Roblox and RCF grantees are hardly the only players in the immersive education market. There’s also Avanti’s World, a “fully immersive experience where students can discover, investigate, and research” as if they were actually on the moon, among dinosaurs, or inside a human body. Another is Catchy Words AR, an augmented reality app that helps students with dyslexia. (eSchoolNews has a roundup of more metaverse-like software.)

But Roblox is a potential warning for other companies looking to capitalize on the educational potential of the metaverse.

By March 2022, the platform’s daily active user growth—a key metric driving the company’s value—slowed enough to worry investors. Its stock price fell off a cliff, putting a reality check on the ballooning enthusiasm for immersive technology, in and out of the classroom. It also recalled a previous ill-fated attempt to bring Second Life, an earlier metaverse-like experience, into the classroom in 2007.

Man using a VR headset and metaverse technology in an industrial setting

Krongkaew/Getty Images

A recent study found that virtual learners train faster and with more confidence and emotional connection than classroom learners.

Still, you can’t keep a good—or buzzy—technology down. And Roblox is only one piece of the metaverse puzzle. In 2021, Arizona State University released an immersive biology curriculum, Dreamscape Learn, and earlier this year a University of Tennessee professor began teaching a VR marketing course. As a June 2021 PricewaterhouseCoopers assessment of using VR in soft skills training found, there’s potential in metaverse-like education experiences. Per PwC, virtual learners train four times faster than in the classroom, are 275% more confident in applying skills learned, and are 3.75 times more emotionally connected to content than classroom learners.
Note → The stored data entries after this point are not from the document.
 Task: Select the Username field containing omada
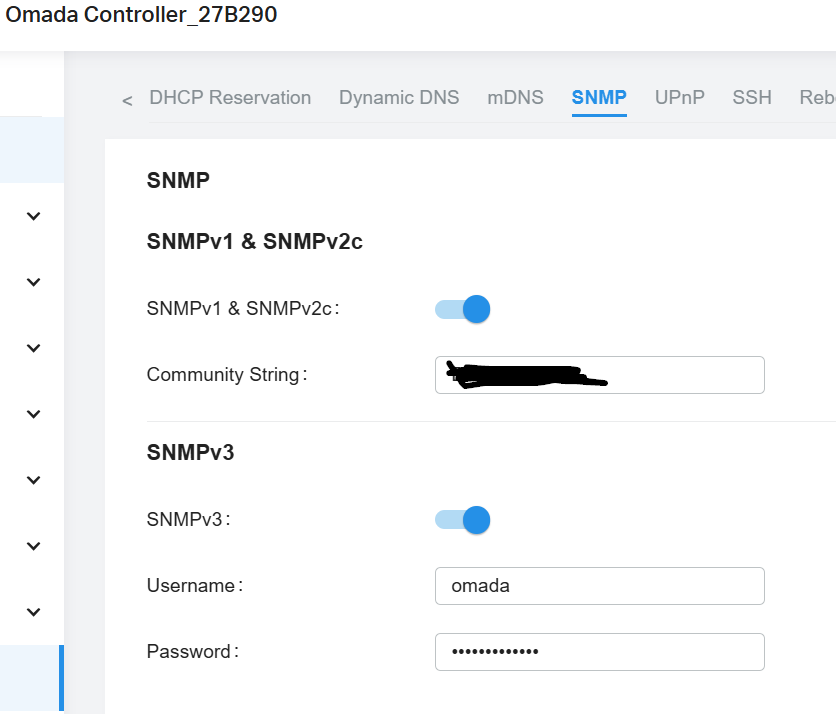click(599, 586)
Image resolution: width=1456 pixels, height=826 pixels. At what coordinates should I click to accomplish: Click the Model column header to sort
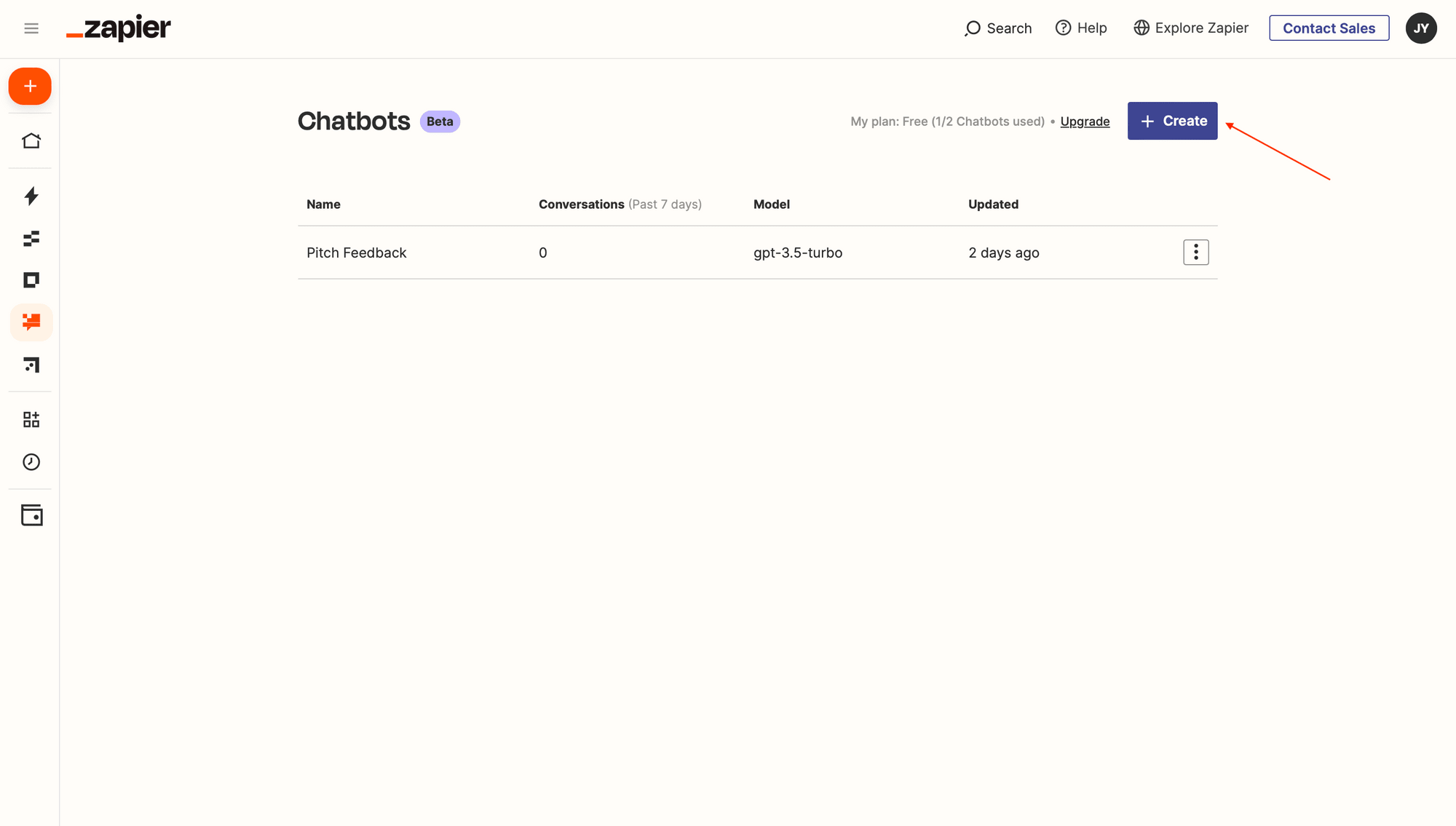point(772,204)
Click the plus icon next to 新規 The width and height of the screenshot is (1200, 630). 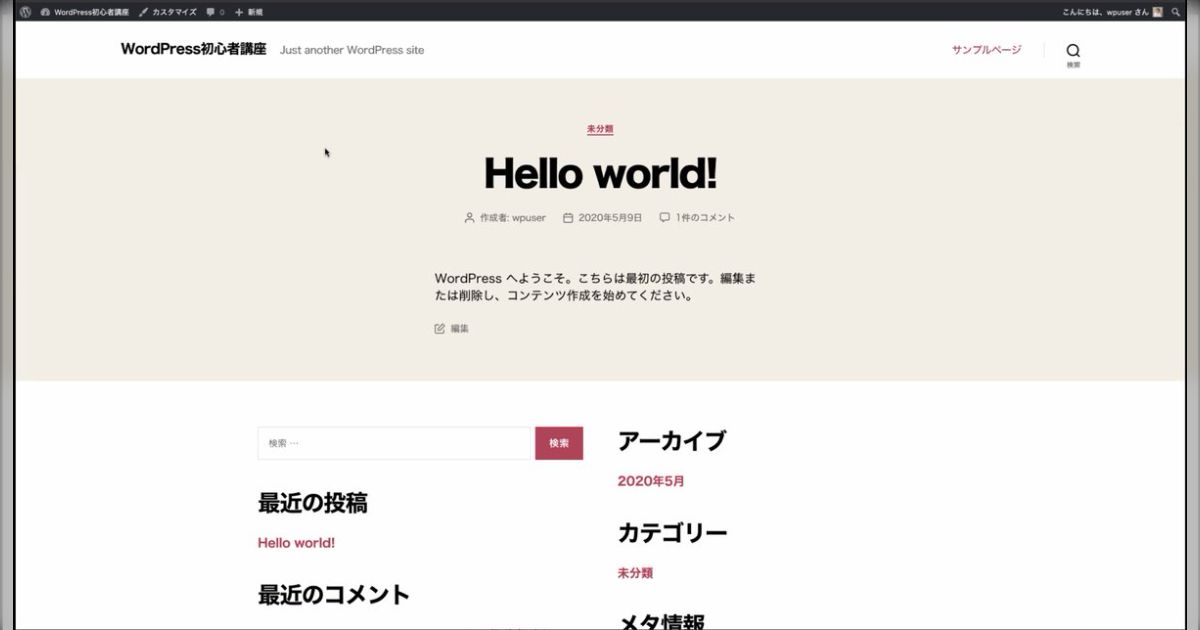[236, 12]
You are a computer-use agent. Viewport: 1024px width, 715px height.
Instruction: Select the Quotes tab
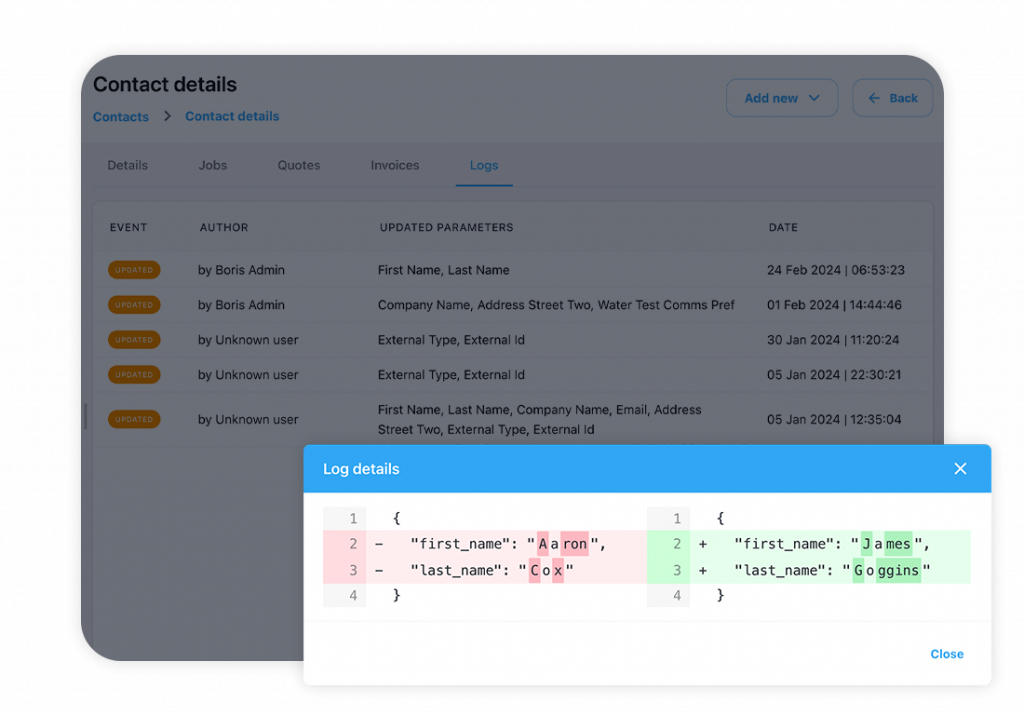point(298,165)
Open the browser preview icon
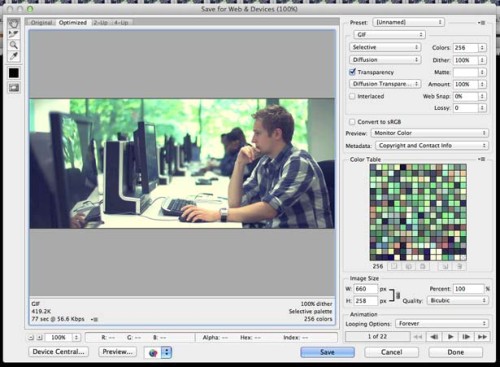500x367 pixels. click(x=153, y=352)
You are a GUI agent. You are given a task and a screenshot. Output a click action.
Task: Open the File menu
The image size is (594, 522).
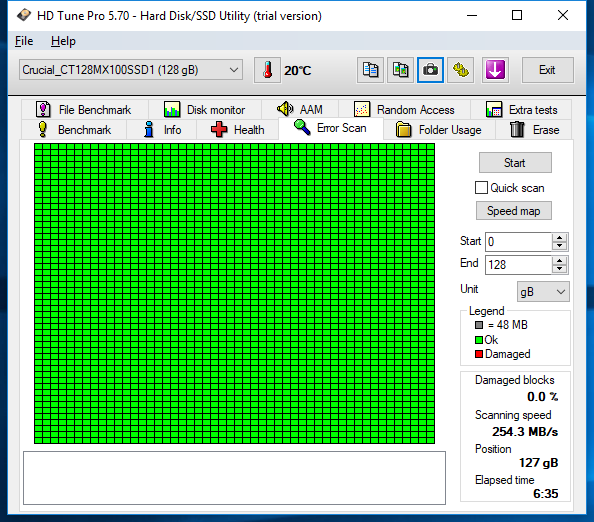point(24,41)
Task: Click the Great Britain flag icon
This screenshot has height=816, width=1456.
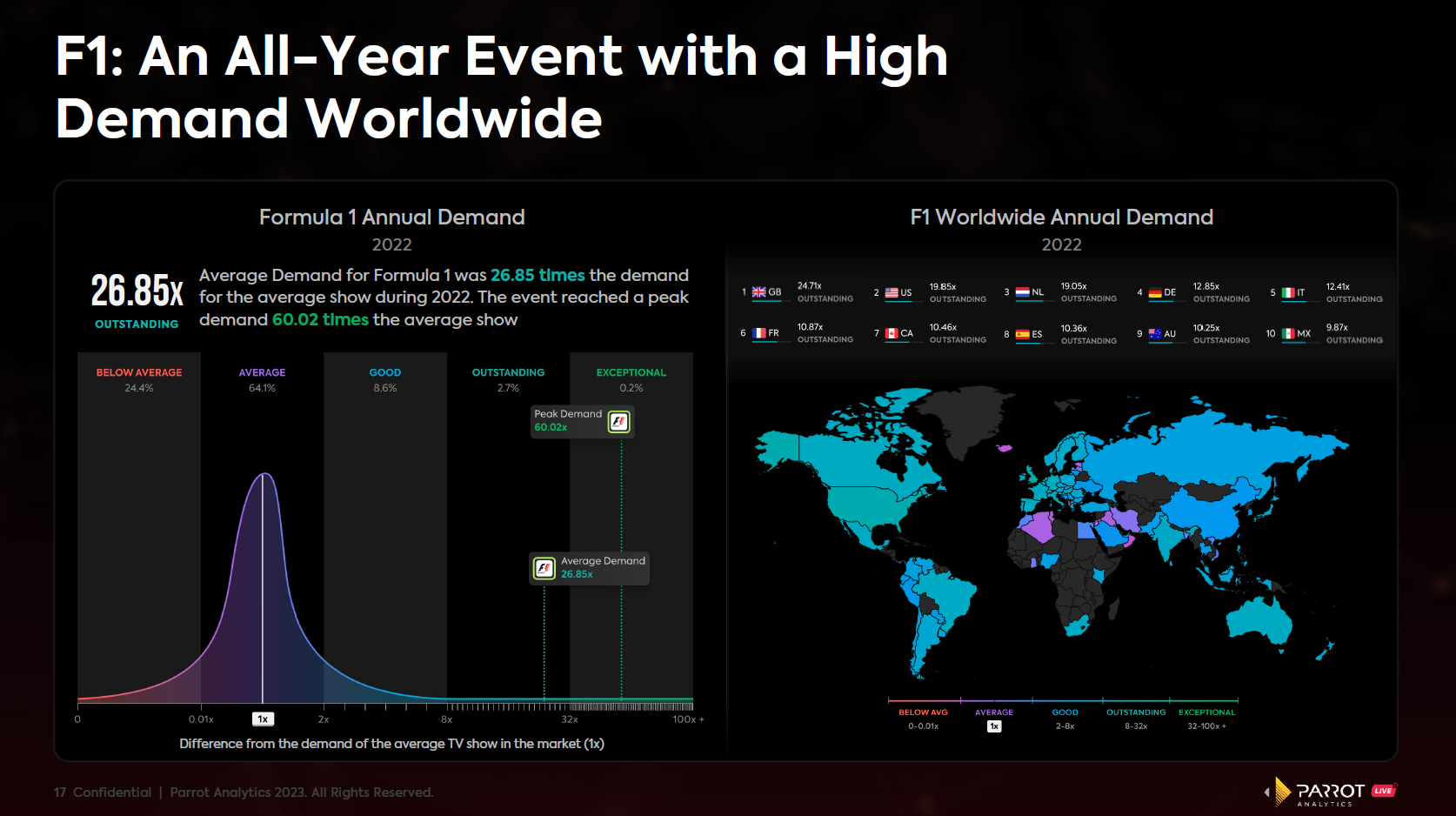Action: coord(758,292)
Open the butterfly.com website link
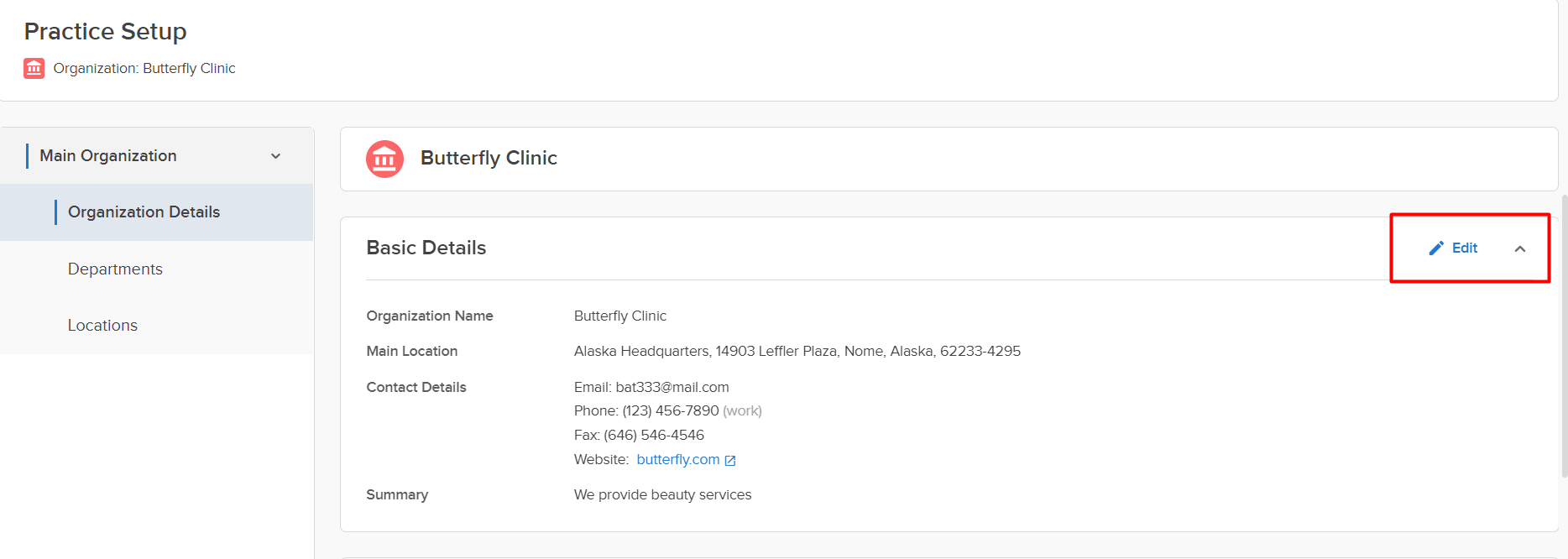Viewport: 1568px width, 559px height. click(678, 459)
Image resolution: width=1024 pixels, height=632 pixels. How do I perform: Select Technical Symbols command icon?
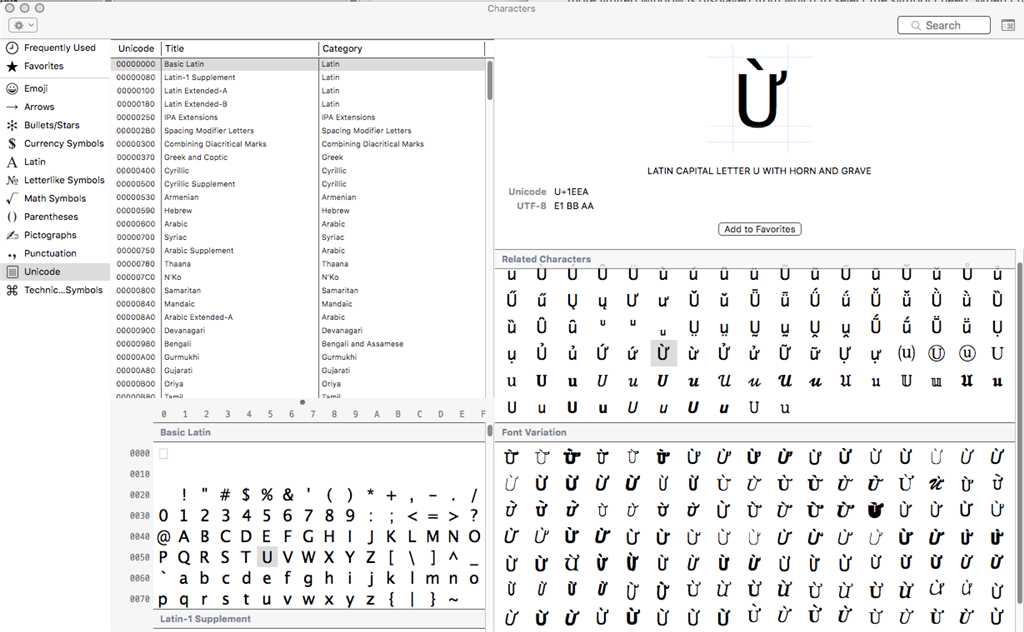[12, 290]
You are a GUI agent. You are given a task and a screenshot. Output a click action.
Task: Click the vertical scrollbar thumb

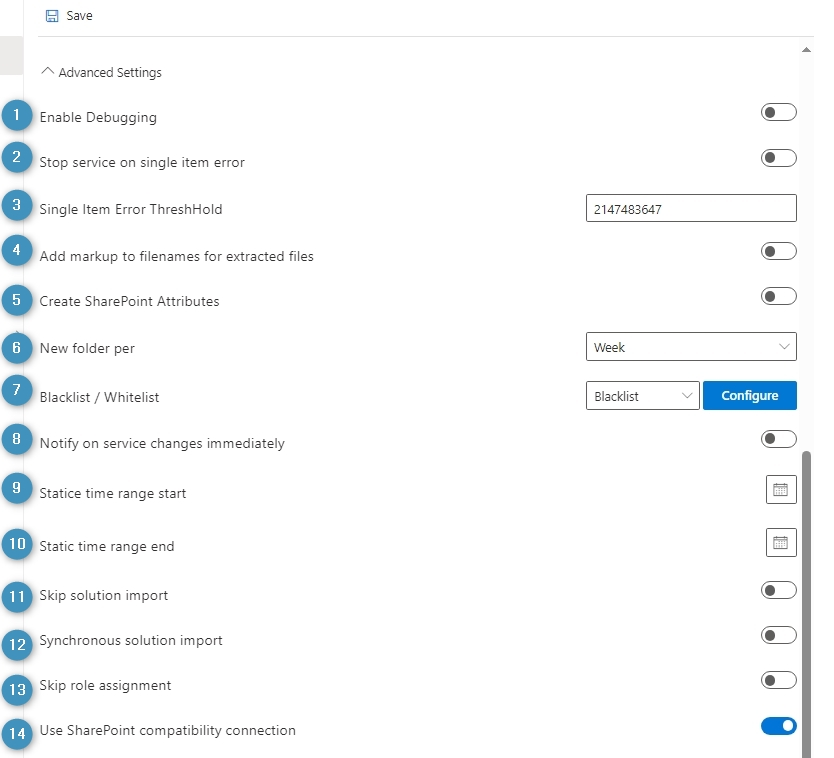click(806, 604)
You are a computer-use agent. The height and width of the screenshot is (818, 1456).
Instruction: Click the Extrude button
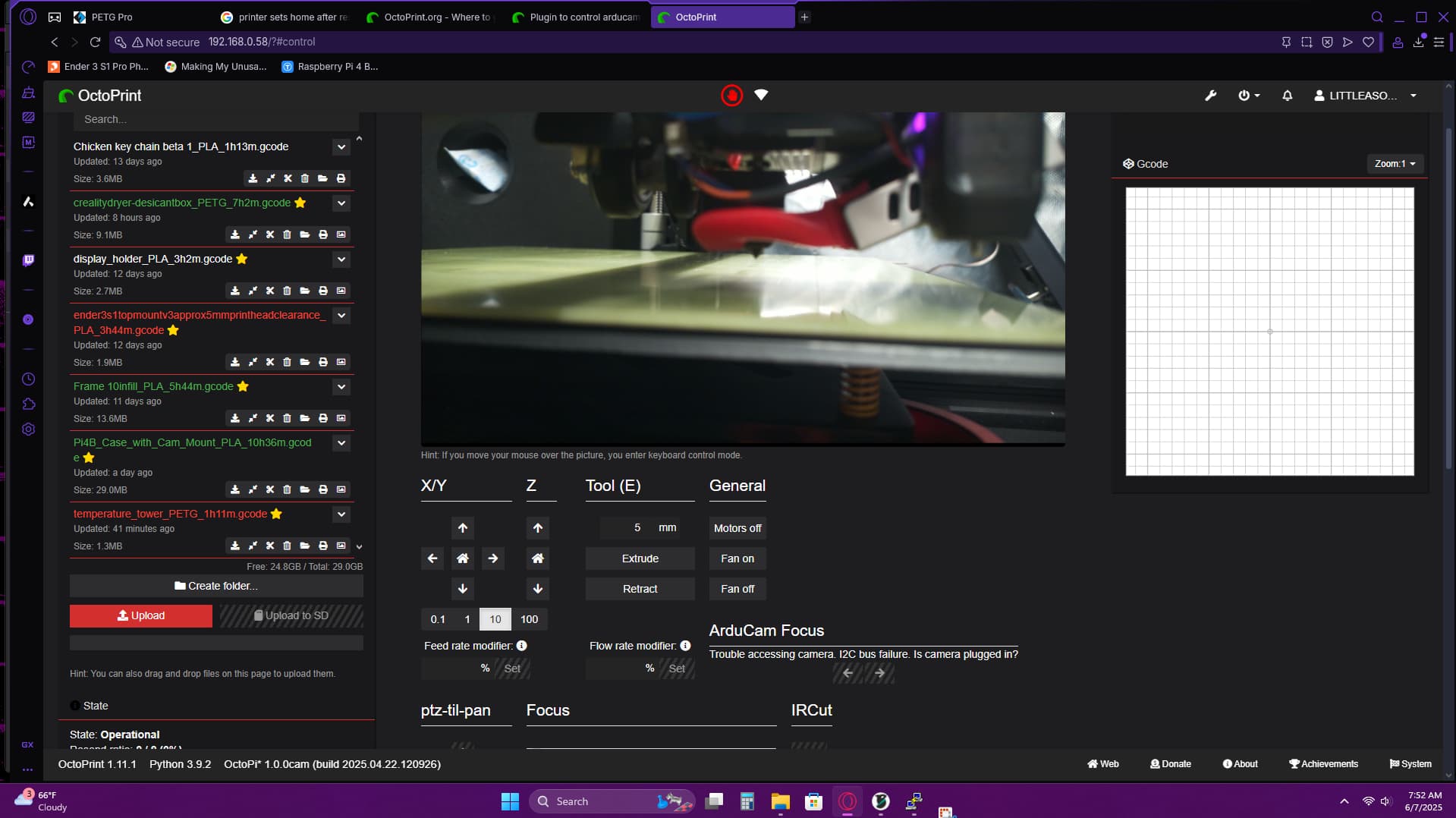coord(640,558)
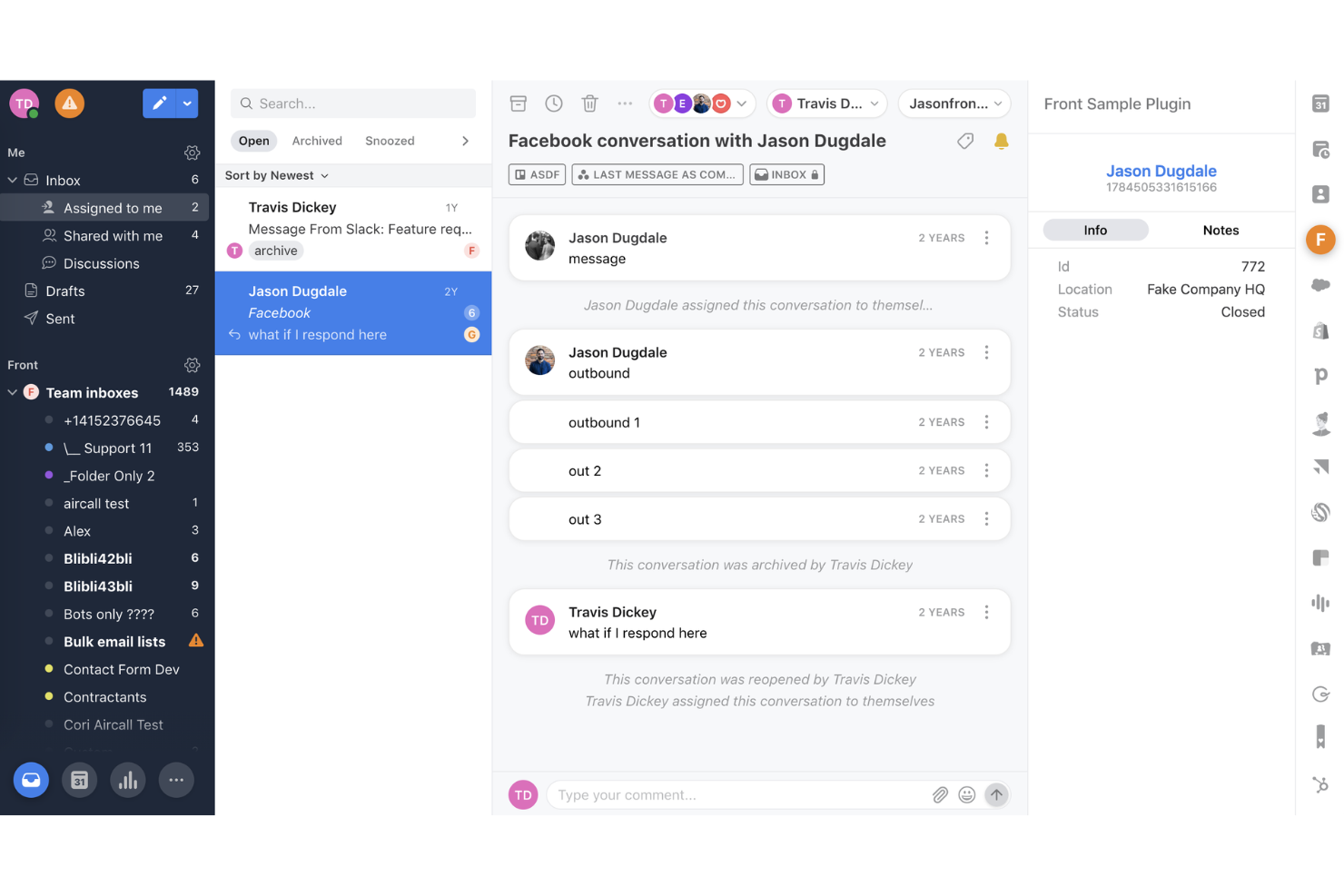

The two-plus years of the covid-19 pandemic has shown the importance of robust, stable, and equitable remote learning tools. It also revealed—and at times exacerbated­—how inequalities in access to hardware and reliable broadband internet can shut out too many students from online learning.

Those challenges will have to be overcome for immersive experiences to become routine parts of the school day. But, despite the structural, financial, and implementation roadblocks, advancements in technology, infrastructure, and interest have created a perfect storm for an education metaverse moment.